Data platforms: Complete, performant and secure - part 3

b.telligent Blog: Data Warehouse & Business Intelligence

Data platforms: Complete, performant and secure - part 3

In part 1 and part 2 of this blog series, we presented the topic of data security in data platforms, and analyzed a high-level architecture as well as the suitability of Exasol. This last part deals in detail with the Protegrity platform and its interaction with Exasol.

The Protegrity platform is meant to achieve extensive, end-to-end data protection over various applications and data storage devices:

Source: Protegrity 09/2021

Via a central policy server (enterprise security administrator - ESA), various protective mechanisms (policy tokenization, encryption, data masking and anonymization) are linked to user groups, data elements and data stores, thus allowing a large number of data protectors to be configured.

Users and their groups, policies, etc. are thus defined centrally for a variety of data technologies such as

databases
file systems,
APIs

and others. Log information for data access is also collected and processed centrally here.

For use of the combination of Exasol and Protegrity, the steps briefly outlined next are thus necessary in addition to the necessary licenses also refer to here:

1. Installation of Exasol and Protegrity

Both solutions are delivered as software appliances, so that installation is usually limited to password creation for users and OS configuration. The subject of networks plays a central role here to ensure, firstly, accessibility of Exasol and ESA, and secondly, communications between the database and Protegrity solution. For the first steps including an initial test, both software solutions can also be easily installed on small virtual machines (such as on a laptop). For intensive operations in production mode, however, thorough planning with regard to backups and high availability scenarios is recommended. The sizing of an Exasol cluster and the ESA instance depends on the data volume, number of users and auditing requirements.

2. Installation of the Protegrity plug-in on the Exasol cluster:

Needed for use of the Protegrity solution within Exasol is installation of a plug-in which ensures secure and encrypted communication between Exasol and Protegrity. In this process, configurations are retrieved from the ESA, and log data are sent to it. Note that an active connection between Exasol and Protegrity is not needed for encryption, masking etc. – but is needed for sending log data. Plug-in installation here comprises simple upload of a corresponding archive via the Exasol administration console.

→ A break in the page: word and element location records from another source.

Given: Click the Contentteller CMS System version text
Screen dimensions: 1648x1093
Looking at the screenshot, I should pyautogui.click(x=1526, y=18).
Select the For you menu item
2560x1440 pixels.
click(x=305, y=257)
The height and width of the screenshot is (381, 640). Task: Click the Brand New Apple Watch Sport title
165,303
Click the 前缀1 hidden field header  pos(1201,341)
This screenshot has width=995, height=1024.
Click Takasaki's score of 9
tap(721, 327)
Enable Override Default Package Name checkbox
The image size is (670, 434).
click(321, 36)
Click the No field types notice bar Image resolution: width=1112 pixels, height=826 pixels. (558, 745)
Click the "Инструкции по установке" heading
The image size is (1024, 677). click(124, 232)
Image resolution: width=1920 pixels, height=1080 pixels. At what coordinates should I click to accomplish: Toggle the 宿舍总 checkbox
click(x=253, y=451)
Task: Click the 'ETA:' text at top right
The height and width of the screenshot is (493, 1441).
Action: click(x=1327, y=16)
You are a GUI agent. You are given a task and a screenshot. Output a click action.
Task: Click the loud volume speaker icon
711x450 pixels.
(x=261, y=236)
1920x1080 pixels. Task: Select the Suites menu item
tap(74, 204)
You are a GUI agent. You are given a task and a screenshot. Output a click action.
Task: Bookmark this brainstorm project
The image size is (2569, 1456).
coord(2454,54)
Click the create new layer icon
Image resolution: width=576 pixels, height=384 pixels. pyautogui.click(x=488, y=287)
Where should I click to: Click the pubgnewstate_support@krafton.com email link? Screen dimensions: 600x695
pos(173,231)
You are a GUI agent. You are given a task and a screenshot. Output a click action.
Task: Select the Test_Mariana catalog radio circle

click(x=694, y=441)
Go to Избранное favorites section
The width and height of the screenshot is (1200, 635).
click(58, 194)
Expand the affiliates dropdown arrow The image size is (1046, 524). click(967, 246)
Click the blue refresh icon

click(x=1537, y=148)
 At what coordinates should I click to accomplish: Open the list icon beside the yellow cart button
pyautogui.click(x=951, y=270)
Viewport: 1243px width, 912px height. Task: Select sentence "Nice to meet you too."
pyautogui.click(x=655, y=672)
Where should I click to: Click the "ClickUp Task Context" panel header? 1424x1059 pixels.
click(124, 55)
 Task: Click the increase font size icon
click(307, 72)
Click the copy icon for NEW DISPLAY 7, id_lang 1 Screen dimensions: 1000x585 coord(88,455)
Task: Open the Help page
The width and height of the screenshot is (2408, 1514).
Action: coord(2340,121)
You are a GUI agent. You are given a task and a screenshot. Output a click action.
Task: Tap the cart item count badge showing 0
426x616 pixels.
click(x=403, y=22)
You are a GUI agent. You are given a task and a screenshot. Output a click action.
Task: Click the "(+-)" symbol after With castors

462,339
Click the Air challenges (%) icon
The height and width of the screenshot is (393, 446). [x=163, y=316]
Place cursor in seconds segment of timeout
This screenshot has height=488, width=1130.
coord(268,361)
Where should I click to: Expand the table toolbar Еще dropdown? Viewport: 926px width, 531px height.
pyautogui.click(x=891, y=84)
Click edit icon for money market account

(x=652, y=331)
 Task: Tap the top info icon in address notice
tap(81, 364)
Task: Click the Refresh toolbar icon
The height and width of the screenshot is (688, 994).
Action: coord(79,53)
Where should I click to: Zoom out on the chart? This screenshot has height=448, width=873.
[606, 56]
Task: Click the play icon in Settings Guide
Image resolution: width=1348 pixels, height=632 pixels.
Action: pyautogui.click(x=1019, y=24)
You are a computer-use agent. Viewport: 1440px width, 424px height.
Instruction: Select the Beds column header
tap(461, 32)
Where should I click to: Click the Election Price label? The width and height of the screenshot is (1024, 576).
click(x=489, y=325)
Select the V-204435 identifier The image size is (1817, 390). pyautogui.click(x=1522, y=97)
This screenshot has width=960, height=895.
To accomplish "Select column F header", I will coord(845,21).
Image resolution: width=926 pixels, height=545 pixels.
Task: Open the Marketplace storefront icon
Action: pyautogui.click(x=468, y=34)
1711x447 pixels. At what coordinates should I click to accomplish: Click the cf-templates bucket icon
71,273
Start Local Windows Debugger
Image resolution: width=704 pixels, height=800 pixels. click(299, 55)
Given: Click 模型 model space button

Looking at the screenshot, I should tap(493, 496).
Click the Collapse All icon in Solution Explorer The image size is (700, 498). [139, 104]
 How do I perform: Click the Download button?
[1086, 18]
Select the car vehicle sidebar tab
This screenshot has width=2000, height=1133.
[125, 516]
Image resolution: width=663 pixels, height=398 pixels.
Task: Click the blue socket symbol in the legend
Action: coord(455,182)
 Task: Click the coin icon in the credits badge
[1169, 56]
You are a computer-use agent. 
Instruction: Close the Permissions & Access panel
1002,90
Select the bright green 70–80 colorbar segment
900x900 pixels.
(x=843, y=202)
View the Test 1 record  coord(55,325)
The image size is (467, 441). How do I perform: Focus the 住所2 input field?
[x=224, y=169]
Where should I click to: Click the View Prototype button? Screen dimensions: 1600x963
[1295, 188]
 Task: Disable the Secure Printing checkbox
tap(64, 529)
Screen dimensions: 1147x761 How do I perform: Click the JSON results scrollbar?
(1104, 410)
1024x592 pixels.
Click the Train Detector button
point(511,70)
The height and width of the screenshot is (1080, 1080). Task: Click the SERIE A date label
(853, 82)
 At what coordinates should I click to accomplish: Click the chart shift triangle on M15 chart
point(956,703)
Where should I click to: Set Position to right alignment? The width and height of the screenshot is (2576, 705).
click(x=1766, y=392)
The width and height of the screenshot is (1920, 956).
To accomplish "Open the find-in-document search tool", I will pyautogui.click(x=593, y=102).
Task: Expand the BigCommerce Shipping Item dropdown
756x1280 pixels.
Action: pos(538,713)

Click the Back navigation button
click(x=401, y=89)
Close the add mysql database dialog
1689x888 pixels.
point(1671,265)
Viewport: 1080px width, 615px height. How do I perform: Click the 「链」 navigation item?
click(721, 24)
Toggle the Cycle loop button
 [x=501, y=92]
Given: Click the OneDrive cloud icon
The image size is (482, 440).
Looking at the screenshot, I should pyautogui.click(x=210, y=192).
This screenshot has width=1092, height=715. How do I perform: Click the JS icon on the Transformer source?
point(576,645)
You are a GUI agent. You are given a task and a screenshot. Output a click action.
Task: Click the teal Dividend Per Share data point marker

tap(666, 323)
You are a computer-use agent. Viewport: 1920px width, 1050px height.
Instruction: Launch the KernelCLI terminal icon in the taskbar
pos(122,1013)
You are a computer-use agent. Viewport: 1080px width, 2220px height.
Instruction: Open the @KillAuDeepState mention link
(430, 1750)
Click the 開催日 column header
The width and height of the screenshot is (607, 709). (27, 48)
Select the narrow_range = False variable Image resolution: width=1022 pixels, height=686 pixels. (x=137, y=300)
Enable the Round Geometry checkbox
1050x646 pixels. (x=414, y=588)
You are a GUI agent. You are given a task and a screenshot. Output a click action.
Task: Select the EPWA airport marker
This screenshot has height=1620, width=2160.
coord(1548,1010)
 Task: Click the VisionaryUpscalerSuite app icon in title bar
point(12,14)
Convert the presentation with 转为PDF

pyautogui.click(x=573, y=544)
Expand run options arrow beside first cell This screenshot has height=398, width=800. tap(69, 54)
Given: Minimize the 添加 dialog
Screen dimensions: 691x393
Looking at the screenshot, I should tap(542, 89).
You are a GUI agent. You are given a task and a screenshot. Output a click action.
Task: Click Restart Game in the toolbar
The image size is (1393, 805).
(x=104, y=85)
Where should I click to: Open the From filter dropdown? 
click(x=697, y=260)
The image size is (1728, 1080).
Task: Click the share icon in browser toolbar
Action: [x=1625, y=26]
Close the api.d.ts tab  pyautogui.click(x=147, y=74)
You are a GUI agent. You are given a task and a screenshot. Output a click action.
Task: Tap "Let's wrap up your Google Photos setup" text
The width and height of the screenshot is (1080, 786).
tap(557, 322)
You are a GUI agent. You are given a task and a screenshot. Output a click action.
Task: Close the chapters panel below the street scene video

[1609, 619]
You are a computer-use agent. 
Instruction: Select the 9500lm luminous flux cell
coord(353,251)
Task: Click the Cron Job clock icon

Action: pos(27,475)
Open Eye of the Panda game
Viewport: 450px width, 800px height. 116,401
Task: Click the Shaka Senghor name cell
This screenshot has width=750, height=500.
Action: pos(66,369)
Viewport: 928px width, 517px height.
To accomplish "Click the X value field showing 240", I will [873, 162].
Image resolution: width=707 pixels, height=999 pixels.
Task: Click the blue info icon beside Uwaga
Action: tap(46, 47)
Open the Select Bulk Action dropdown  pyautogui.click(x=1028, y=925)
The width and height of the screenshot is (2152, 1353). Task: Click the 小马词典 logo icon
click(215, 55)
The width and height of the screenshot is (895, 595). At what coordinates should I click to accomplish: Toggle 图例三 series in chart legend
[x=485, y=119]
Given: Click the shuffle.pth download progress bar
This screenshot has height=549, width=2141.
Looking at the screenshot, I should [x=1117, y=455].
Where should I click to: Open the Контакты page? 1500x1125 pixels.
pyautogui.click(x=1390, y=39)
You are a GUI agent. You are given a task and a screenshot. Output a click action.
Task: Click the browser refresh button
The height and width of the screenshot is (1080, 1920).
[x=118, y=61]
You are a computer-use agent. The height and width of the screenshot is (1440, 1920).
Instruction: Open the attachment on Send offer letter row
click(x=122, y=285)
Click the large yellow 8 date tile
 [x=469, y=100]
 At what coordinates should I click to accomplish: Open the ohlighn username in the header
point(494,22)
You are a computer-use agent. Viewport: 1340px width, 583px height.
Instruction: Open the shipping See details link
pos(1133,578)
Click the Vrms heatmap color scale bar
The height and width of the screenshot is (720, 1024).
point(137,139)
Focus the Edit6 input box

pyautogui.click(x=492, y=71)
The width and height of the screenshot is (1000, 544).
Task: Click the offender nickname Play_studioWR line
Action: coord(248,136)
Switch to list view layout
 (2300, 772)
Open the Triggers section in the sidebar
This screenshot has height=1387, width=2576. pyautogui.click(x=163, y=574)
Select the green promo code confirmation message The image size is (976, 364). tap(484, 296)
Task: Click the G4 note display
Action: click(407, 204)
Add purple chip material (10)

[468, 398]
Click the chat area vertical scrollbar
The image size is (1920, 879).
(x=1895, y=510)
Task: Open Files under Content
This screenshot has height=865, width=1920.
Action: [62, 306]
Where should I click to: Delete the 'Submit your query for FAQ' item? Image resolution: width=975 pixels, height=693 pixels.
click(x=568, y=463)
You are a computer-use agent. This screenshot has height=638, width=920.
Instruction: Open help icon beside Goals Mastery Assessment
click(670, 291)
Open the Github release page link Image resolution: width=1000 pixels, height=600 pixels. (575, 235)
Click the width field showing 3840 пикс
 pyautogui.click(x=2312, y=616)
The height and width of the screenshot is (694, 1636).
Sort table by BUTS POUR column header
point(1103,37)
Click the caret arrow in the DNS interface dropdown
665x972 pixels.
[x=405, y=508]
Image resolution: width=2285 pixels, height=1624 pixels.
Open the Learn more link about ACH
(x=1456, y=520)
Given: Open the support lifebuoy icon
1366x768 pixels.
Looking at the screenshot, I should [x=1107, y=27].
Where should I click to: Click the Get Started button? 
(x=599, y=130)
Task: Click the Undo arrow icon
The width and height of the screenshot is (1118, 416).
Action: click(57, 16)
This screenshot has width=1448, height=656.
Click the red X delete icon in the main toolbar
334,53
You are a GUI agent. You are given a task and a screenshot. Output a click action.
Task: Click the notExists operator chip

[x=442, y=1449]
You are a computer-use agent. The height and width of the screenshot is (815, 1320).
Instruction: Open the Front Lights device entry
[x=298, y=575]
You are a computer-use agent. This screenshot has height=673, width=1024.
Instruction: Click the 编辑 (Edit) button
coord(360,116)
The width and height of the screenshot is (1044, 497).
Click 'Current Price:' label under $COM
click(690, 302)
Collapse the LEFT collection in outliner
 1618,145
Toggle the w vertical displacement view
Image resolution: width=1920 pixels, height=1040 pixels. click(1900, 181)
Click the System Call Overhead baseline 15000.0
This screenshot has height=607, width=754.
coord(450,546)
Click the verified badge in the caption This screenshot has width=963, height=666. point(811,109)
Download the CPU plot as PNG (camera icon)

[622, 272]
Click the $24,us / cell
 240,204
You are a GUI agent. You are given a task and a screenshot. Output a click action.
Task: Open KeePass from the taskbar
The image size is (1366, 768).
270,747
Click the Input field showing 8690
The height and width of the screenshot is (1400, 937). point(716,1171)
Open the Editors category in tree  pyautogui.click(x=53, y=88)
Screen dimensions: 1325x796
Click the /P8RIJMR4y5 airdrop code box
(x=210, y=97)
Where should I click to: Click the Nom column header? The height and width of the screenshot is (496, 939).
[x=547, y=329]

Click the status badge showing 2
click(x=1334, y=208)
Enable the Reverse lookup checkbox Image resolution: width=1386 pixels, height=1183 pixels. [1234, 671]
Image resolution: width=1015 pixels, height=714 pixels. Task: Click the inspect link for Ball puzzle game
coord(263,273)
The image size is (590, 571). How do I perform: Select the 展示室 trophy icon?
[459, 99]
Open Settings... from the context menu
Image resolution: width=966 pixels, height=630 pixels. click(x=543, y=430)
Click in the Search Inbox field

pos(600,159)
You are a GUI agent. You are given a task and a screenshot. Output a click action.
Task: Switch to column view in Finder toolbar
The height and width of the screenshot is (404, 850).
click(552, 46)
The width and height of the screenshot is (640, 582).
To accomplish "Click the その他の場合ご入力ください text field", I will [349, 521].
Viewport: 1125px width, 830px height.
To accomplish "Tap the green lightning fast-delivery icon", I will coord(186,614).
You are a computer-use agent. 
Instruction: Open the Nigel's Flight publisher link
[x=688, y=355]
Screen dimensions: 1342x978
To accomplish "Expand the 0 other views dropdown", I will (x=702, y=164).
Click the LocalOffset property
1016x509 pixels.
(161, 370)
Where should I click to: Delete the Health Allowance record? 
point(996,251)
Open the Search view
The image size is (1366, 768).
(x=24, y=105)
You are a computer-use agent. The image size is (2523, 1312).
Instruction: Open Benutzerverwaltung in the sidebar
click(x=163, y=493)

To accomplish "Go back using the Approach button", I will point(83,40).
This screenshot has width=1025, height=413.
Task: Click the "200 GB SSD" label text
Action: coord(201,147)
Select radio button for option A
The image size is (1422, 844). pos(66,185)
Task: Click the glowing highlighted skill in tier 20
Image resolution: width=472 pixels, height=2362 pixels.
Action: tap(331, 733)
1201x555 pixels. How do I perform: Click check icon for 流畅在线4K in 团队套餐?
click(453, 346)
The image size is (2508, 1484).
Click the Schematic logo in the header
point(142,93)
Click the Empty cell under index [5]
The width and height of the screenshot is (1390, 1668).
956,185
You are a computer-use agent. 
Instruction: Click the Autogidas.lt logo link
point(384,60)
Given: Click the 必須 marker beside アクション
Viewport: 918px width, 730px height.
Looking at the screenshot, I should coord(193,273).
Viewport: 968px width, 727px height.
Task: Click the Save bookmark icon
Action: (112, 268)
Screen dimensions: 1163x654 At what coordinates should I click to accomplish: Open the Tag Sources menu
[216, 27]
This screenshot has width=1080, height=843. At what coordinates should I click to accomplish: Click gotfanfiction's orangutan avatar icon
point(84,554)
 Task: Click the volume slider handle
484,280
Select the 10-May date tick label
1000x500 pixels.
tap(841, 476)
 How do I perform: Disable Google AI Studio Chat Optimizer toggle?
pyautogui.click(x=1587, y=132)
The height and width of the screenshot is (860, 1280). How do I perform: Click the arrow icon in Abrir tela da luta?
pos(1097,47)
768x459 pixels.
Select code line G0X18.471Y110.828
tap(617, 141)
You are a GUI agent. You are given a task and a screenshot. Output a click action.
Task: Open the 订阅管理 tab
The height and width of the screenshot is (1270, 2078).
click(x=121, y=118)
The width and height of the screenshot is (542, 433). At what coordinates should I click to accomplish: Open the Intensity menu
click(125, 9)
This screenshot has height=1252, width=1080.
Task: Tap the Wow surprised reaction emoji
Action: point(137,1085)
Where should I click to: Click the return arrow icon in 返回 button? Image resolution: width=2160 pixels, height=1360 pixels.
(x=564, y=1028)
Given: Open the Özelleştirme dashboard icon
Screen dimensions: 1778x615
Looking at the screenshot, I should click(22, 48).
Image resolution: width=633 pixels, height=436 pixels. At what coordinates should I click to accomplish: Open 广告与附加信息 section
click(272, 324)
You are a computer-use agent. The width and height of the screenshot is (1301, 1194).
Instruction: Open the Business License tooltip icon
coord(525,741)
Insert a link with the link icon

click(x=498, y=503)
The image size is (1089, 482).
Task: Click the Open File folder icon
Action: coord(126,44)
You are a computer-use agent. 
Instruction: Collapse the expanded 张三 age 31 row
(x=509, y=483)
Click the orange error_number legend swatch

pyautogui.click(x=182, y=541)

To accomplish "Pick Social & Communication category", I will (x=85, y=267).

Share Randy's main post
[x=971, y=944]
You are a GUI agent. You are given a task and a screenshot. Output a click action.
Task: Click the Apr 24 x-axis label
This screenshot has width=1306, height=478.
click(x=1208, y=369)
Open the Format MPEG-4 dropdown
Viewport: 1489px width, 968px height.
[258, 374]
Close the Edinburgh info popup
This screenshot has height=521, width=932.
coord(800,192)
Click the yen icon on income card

3. Configuration of Protegrity via an ESA web front-end:

a) Exaso data store: Here Exasol is made known as a datastore (IP addresses of the nodes).
b) Roles and user sources: The data source for users and roles relevant to encryption and decryption is now configured. This can be a file, database (various databases are supported as sources), active directory or LDAP. The users are those who will later be involved in database utilization. However, it is also possible to subsequently define default behaviour for unknown users, so that the number of database users can be significantly higher; maintained/administered within the ESA are only the users actually allowed to de- and/or encrypt, while unknown users receive default behaviour. Roles serve to implement and administer behaviour with regard to data security at the group level. In the following example, the users "JOHN" and "SYS" are accordingly assigned to the BusinessAnalyst group, while the Fallback group currently has no members. Roles are also assigned to data sources and policies at this point. More specifically, for example:

Role	Member	Data stores	Policies
BusinessAnalyst	JOHN, SYS	Exasol	DataSecurity
Fallback	-	Exasol	DataSecurity

c) Data elements and masks: Defined in this context are the respective ways of handling different data elements from the perspective of security:

Is it a structured data store (database, hive, API etc.) or an unstructured store (file system etc.)?
Which obfuscation algorithm should be used (tokenization, 3DES, AES-256 etc.)?
Which parameters are to be passed to Protegrity for encryption/obfuscation? Which places should be preserved, and which should be obfuscated etc.? For example, receipt of the first 2-3 digits would be a sensible scenario for postal codes, in order to provide all data users with GDPR-compliant information.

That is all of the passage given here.